Polycom Girls: Turning Statistics into Safe Spaces

At Polycom Girls, these numbers are not abstract data points. For more than 20 years we have worked alongside girls and young women in Kibera and surrounding informal settlements. Our Safe City initiatives, Talking Boxes for anonymous reporting of violence, consent education programmes and community safe spaces exist precisely because harassment and sexual and gender-based violence (SGBV) continue to restrict girls’ ability to move freely, attend school, or live with dignity.

We see the fear every day — the way girls alter their routes, clothing and schedules simply to reach school or the market. We also see the resilience: young people we support who document incidents anonymously through the SafeCity App, a crowdsourced platform that maps harassment and abuse in public spaces. The app records thousands of reports globally, including from Kenyan cities, showing pervasive daily experiences of verbal harassment, unwanted touching/groping, staring/leering and catcalling in public transport, streets, bus stops and markets.

Progressive Policies — But Implementation Gaps Remain

Kenya has a strong policy foundation. The National Policy for the Prevention and Response to Gender-Based Violence (2014, revised 2021) defines GBV broadly to include sexual harassment and calls for multi-sectoral prevention, protection, response services and safer public spaces — with explicit attention to urban settings and public transport.

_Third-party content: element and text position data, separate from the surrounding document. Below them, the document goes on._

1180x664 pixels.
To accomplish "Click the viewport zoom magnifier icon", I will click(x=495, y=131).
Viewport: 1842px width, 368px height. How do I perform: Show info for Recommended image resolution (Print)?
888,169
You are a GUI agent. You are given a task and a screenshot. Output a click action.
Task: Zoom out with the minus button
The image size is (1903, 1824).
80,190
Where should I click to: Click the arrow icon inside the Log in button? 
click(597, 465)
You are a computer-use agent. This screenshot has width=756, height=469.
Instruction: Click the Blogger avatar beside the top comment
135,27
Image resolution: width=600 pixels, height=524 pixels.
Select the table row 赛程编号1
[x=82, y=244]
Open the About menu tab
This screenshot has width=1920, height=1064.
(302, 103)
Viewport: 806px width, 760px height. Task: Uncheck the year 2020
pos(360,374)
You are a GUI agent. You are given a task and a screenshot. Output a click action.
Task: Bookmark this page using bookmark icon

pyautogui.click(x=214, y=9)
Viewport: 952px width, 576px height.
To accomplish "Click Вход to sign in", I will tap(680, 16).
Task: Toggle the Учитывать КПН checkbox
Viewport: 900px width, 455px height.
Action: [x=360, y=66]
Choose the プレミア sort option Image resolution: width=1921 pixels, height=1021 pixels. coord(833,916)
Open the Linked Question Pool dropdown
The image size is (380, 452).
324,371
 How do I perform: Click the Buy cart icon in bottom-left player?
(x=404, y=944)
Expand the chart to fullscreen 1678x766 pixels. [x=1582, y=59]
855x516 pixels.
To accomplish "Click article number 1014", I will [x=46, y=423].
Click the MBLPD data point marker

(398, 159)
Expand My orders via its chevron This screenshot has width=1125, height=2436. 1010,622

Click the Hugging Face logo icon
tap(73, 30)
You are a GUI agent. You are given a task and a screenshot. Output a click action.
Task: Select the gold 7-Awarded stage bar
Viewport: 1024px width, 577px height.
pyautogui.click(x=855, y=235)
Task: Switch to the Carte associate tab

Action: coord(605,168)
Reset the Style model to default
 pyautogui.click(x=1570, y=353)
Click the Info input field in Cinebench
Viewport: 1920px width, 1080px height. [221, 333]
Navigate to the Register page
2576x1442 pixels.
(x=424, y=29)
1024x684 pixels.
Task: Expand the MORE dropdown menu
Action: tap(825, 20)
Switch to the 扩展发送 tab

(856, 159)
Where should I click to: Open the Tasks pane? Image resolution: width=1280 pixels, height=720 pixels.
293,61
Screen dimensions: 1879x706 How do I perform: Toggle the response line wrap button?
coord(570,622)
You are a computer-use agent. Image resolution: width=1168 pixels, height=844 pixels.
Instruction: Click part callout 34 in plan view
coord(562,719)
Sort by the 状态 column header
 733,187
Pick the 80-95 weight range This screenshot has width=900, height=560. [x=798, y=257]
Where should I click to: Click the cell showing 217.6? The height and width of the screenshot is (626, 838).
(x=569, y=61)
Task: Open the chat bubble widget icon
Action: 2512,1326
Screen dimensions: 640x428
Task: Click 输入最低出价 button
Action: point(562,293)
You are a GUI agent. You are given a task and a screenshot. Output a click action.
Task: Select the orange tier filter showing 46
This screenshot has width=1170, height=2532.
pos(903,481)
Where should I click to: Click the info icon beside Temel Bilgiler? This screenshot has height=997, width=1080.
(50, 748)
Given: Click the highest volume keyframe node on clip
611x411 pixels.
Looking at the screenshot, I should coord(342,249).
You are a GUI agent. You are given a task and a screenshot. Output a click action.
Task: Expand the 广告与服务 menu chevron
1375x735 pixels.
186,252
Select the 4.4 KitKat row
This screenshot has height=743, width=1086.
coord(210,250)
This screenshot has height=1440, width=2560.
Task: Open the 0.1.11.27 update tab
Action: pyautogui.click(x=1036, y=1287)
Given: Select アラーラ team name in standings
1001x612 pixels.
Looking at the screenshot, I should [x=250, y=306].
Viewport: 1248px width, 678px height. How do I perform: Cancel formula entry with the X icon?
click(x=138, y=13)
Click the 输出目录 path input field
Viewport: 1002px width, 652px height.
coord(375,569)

The Sexual Offences Act (2006) criminalises sexual harassment, indecent acts and assault in public spaces. Article 29 of the Constitution of Kenya 2010 guarantees freedom and security of the person, including the right not to be subjected to violence from any source. The National Policy on Gender and Development (2019) supports gender mainstreaming in urban planning and infrastructure. County-level efforts, such as Machakos County’s Public Transport Sexual Harassment and GBV Policy, and the #MyDressMyChoice campaign that led to the criminalisation of forcible stripping (punishable by up to 10 years in prison), show that change is possible.

Yet implementation remains weak, especially in informal settlements and on public transport. Gender desks exist in some police stations, POLICARE centres operate in certain areas, and occasional crackdowns on matatu operators take place — but enforcement is poor. Reporting rates are often below 10%, and only about 1% of reported public-transport harassment cases result in perpetrators being apprehended. Funding falls far short of the committed USD 5 million annual target. Programmes are fragmented, and gender-responsive urban planning is still largely absent from most county integrated development plans. Hotspots — poorly lit streets, overcrowded matatus and unsafe bus stops in Nairobi, Mombasa and Kisumu — have seen little meaningful improvement.

What Real Change Looks Like

We at Polycom Girls believe these policies are progressive on paper, but they mean very little without full, resourced and community-led implementation. Sustainable progress on SDG 11 Indicator 11.7.2 requires:

  • Gender-responsive urban planning with better lighting and safe public transport (trained crew, clear reporting mechanisms and CCTV);
  • Dedicated budgets for prevention and response;
  • Meaningful participation of girls and women from informal settlements in city planning;
  • Stronger accountability for perpetrators;
  • Scaled-up community safe spaces and consent education programmes.

During this Anti-Street Harassment Week, we call on national and county governments, transport authorities, development partners and communities to move beyond awareness to concrete, measurable action. We will continue feeding local data into the SafeCity App, running consent workshops, and advocating for the full implementation of existing policies.

Because safer cities are not a luxury — they are a right. When the proportion of girls and young women experiencing harassment finally declines, it will not be just another improved SDG statistic. It will mean girls in Kibera and across Kenya can walk to school, board a matatu, or simply move through their city without fear.

That is the freedom we are fighting for — this week and every week.